▼
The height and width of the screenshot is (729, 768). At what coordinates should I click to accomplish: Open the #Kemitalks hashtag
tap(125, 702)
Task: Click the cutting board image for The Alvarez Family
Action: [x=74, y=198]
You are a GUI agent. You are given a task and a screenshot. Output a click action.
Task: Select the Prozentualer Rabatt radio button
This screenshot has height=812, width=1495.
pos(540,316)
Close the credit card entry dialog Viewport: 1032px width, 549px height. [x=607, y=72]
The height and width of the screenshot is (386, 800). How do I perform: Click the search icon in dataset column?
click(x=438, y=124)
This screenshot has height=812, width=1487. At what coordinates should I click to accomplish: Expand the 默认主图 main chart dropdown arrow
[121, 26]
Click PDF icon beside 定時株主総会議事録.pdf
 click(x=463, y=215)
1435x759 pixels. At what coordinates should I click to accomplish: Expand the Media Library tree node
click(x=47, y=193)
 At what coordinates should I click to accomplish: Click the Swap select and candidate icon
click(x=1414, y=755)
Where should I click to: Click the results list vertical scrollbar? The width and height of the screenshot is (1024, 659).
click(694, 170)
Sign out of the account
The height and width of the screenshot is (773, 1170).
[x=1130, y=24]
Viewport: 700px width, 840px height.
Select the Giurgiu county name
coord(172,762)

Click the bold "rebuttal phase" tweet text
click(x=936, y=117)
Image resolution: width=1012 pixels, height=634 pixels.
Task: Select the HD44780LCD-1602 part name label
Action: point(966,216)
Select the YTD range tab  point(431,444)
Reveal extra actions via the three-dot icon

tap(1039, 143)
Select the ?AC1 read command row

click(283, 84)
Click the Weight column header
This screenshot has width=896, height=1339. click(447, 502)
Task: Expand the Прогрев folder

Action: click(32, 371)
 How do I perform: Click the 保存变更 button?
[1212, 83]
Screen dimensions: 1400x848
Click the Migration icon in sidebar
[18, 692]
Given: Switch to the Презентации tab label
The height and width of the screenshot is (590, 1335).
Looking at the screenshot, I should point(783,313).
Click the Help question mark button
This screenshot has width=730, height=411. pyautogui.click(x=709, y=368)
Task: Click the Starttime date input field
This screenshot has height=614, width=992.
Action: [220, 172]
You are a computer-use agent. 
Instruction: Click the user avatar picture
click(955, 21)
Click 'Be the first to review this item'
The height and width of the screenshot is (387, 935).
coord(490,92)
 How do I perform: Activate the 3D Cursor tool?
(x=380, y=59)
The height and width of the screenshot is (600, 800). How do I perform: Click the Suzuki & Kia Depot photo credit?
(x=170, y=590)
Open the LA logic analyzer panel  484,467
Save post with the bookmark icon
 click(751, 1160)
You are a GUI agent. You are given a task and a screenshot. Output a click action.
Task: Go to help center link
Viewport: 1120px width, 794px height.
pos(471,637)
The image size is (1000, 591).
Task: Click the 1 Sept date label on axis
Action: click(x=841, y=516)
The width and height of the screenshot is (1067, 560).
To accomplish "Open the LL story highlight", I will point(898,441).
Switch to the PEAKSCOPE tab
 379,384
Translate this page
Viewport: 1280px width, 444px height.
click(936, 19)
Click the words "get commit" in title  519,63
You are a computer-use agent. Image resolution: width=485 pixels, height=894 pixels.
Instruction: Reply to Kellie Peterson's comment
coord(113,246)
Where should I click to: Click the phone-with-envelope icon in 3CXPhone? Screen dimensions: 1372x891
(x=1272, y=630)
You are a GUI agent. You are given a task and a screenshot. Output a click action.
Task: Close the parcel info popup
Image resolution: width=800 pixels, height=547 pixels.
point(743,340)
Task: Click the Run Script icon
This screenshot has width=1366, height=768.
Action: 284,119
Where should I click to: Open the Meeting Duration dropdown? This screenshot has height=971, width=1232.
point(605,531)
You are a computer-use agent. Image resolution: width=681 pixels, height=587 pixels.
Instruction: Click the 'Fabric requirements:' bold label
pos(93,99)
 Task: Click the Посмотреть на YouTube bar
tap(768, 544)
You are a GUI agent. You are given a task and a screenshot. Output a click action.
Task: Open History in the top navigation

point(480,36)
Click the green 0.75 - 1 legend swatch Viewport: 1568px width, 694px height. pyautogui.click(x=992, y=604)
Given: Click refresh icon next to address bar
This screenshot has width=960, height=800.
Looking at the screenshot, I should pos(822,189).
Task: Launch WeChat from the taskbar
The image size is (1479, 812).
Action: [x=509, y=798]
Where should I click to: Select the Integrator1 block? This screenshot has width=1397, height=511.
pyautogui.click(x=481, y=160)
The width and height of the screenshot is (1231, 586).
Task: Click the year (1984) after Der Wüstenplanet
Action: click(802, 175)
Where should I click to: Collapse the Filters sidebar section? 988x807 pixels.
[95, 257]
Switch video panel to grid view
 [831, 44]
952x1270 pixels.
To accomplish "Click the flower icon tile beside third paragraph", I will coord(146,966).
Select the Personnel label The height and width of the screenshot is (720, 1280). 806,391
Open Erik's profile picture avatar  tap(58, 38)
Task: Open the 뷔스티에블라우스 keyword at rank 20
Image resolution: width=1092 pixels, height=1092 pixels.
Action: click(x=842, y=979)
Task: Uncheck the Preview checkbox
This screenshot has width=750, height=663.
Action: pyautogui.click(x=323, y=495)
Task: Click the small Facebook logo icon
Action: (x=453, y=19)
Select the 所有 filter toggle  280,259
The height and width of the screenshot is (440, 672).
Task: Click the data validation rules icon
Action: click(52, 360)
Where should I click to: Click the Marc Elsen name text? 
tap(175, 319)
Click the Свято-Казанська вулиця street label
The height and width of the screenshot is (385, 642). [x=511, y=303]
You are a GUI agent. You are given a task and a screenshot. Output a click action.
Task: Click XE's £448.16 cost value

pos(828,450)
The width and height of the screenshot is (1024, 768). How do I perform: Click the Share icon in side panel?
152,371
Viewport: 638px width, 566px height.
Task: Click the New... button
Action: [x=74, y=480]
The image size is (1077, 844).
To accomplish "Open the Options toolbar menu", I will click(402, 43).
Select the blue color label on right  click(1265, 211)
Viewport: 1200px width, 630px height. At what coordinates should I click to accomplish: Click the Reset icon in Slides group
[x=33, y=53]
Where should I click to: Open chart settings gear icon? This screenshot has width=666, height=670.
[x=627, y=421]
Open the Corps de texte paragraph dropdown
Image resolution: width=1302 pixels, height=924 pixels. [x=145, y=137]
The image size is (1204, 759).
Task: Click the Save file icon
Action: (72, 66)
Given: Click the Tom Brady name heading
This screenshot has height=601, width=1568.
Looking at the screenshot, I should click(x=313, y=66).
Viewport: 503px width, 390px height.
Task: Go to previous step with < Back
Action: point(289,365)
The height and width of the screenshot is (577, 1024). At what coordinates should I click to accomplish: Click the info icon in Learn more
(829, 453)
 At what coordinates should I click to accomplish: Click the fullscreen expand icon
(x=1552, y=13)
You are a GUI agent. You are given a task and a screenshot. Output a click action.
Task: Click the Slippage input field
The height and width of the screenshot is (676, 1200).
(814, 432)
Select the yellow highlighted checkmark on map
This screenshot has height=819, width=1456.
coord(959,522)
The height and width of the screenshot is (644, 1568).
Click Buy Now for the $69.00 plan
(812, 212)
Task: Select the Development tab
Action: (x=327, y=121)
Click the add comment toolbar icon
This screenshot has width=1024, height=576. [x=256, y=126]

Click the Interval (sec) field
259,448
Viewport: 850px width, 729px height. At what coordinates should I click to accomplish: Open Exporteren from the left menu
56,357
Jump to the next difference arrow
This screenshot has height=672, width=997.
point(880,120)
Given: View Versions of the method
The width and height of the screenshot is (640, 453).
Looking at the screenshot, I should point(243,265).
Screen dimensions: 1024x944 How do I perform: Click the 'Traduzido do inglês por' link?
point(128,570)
▲
Exactly as they stand above, write out the entries.

Answer to this problem:
The height and width of the screenshot is (729, 768). At what coordinates should I click to accomplish: Open the #Kemitalks hashtag
tap(125, 702)
Task: Click the cutting board image for The Alvarez Family
Action: [x=74, y=198]
You are a GUI agent. You are given a task and a screenshot. Output a click action.
Task: Select the Prozentualer Rabatt radio button
This screenshot has height=812, width=1495.
pos(540,316)
Close the credit card entry dialog Viewport: 1032px width, 549px height. [x=607, y=72]
The height and width of the screenshot is (386, 800). How do I perform: Click the search icon in dataset column?
click(x=438, y=124)
This screenshot has height=812, width=1487. At what coordinates should I click to accomplish: Expand the 默认主图 main chart dropdown arrow
[121, 26]
Click PDF icon beside 定時株主総会議事録.pdf
 click(x=463, y=215)
1435x759 pixels. At what coordinates should I click to accomplish: Expand the Media Library tree node
click(x=47, y=193)
 At what coordinates should I click to accomplish: Click the Swap select and candidate icon
click(x=1414, y=755)
Where should I click to: Click the results list vertical scrollbar? The width and height of the screenshot is (1024, 659).
click(694, 170)
Sign out of the account
The height and width of the screenshot is (773, 1170).
[x=1130, y=24]
Viewport: 700px width, 840px height.
Select the Giurgiu county name
coord(172,762)

Click the bold "rebuttal phase" tweet text
click(x=936, y=117)
Image resolution: width=1012 pixels, height=634 pixels.
Task: Select the HD44780LCD-1602 part name label
Action: point(966,216)
Select the YTD range tab  point(431,444)
Reveal extra actions via the three-dot icon

tap(1039, 143)
Select the ?AC1 read command row

click(283, 84)
Click the Weight column header
This screenshot has width=896, height=1339. click(447, 502)
Task: Expand the Прогрев folder

Action: click(32, 371)
 How do I perform: Click the 保存变更 button?
[1212, 83]
Screen dimensions: 1400x848
Click the Migration icon in sidebar
[18, 692]
Given: Switch to the Презентации tab label
The height and width of the screenshot is (590, 1335).
Looking at the screenshot, I should point(783,313).
Click the Help question mark button
This screenshot has width=730, height=411. pyautogui.click(x=709, y=368)
Task: Click the Starttime date input field
This screenshot has height=614, width=992.
Action: [220, 172]
You are a computer-use agent. 
Instruction: Click the user avatar picture
click(955, 21)
Click 'Be the first to review this item'
The height and width of the screenshot is (387, 935).
coord(490,92)
 How do I perform: Activate the 3D Cursor tool?
(x=380, y=59)
The height and width of the screenshot is (600, 800). How do I perform: Click the Suzuki & Kia Depot photo credit?
(x=170, y=590)
Open the LA logic analyzer panel  484,467
Save post with the bookmark icon
 click(751, 1160)
You are a GUI agent. You are given a task and a screenshot. Output a click action.
Task: Go to help center link
Viewport: 1120px width, 794px height.
pos(471,637)
The image size is (1000, 591).
Task: Click the 1 Sept date label on axis
Action: click(x=841, y=516)
The width and height of the screenshot is (1067, 560).
To accomplish "Open the LL story highlight", I will point(898,441).
Switch to the PEAKSCOPE tab
 379,384
Translate this page
Viewport: 1280px width, 444px height.
click(936, 19)
Click the words "get commit" in title  519,63
You are a computer-use agent. Image resolution: width=485 pixels, height=894 pixels.
Instruction: Reply to Kellie Peterson's comment
coord(113,246)
Where should I click to: Click the phone-with-envelope icon in 3CXPhone? Screen dimensions: 1372x891
(x=1272, y=630)
You are a GUI agent. You are given a task and a screenshot. Output a click action.
Task: Close the parcel info popup
Image resolution: width=800 pixels, height=547 pixels.
point(743,340)
Task: Click the Run Script icon
This screenshot has width=1366, height=768.
Action: 284,119
Where should I click to: Open the Meeting Duration dropdown? This screenshot has height=971, width=1232.
point(605,531)
You are a computer-use agent. Image resolution: width=681 pixels, height=587 pixels.
Instruction: Click the 'Fabric requirements:' bold label
pos(93,99)
 Task: Click the Посмотреть на YouTube bar
tap(768, 544)
You are a GUI agent. You are given a task and a screenshot. Output a click action.
Task: Open History in the top navigation

point(480,36)
Click the green 0.75 - 1 legend swatch Viewport: 1568px width, 694px height. pyautogui.click(x=992, y=604)
Given: Click refresh icon next to address bar
This screenshot has width=960, height=800.
Looking at the screenshot, I should pos(822,189).
Task: Launch WeChat from the taskbar
The image size is (1479, 812).
Action: [x=509, y=798]
Where should I click to: Select the Integrator1 block? This screenshot has width=1397, height=511.
pyautogui.click(x=481, y=160)
The width and height of the screenshot is (1231, 586).
Task: Click the year (1984) after Der Wüstenplanet
Action: click(802, 175)
Where should I click to: Collapse the Filters sidebar section? 988x807 pixels.
[95, 257]
Switch video panel to grid view
 [831, 44]
952x1270 pixels.
To accomplish "Click the flower icon tile beside third paragraph", I will coord(146,966).
Select the Personnel label The height and width of the screenshot is (720, 1280). 806,391
Open Erik's profile picture avatar  tap(58, 38)
Task: Open the 뷔스티에블라우스 keyword at rank 20
Image resolution: width=1092 pixels, height=1092 pixels.
Action: click(x=842, y=979)
Task: Uncheck the Preview checkbox
This screenshot has width=750, height=663.
Action: pyautogui.click(x=323, y=495)
Task: Click the small Facebook logo icon
Action: (x=453, y=19)
Select the 所有 filter toggle  280,259
The height and width of the screenshot is (440, 672).
Task: Click the data validation rules icon
Action: click(52, 360)
Where should I click to: Click the Marc Elsen name text? 
tap(175, 319)
Click the Свято-Казанська вулиця street label
The height and width of the screenshot is (385, 642). [x=511, y=303]
You are a GUI agent. You are given a task and a screenshot. Output a click action.
Task: Click XE's £448.16 cost value

pos(828,450)
The width and height of the screenshot is (1024, 768). How do I perform: Click the Share icon in side panel?
152,371
Viewport: 638px width, 566px height.
Task: Click the New... button
Action: [x=74, y=480]
The image size is (1077, 844).
To accomplish "Open the Options toolbar menu", I will click(402, 43).
Select the blue color label on right  click(1265, 211)
Viewport: 1200px width, 630px height. At what coordinates should I click to accomplish: Click the Reset icon in Slides group
[x=33, y=53]
Where should I click to: Open chart settings gear icon? This screenshot has width=666, height=670.
[x=627, y=421]
Open the Corps de texte paragraph dropdown
Image resolution: width=1302 pixels, height=924 pixels. [x=145, y=137]
The image size is (1204, 759).
Task: Click the Save file icon
Action: (72, 66)
Given: Click the Tom Brady name heading
This screenshot has height=601, width=1568.
Looking at the screenshot, I should click(x=313, y=66).
Viewport: 503px width, 390px height.
Task: Go to previous step with < Back
Action: point(289,365)
The height and width of the screenshot is (577, 1024). At what coordinates should I click to accomplish: Click the info icon in Learn more
(829, 453)
 At what coordinates should I click to accomplish: Click the fullscreen expand icon
(x=1552, y=13)
You are a GUI agent. You are given a task and a screenshot. Output a click action.
Task: Click the Slippage input field
The height and width of the screenshot is (676, 1200).
(814, 432)
Select the yellow highlighted checkmark on map
This screenshot has height=819, width=1456.
coord(959,522)
The height and width of the screenshot is (644, 1568).
Click Buy Now for the $69.00 plan
(812, 212)
Task: Select the Development tab
Action: (x=327, y=121)
Click the add comment toolbar icon
This screenshot has width=1024, height=576. [x=256, y=126]

Click the Interval (sec) field
259,448
Viewport: 850px width, 729px height. At what coordinates should I click to accomplish: Open Exporteren from the left menu
56,357
Jump to the next difference arrow
This screenshot has height=672, width=997.
point(880,120)
Given: View Versions of the method
The width and height of the screenshot is (640, 453).
Looking at the screenshot, I should point(243,265).
Screen dimensions: 1024x944 How do I perform: Click the 'Traduzido do inglês por' link?
point(128,570)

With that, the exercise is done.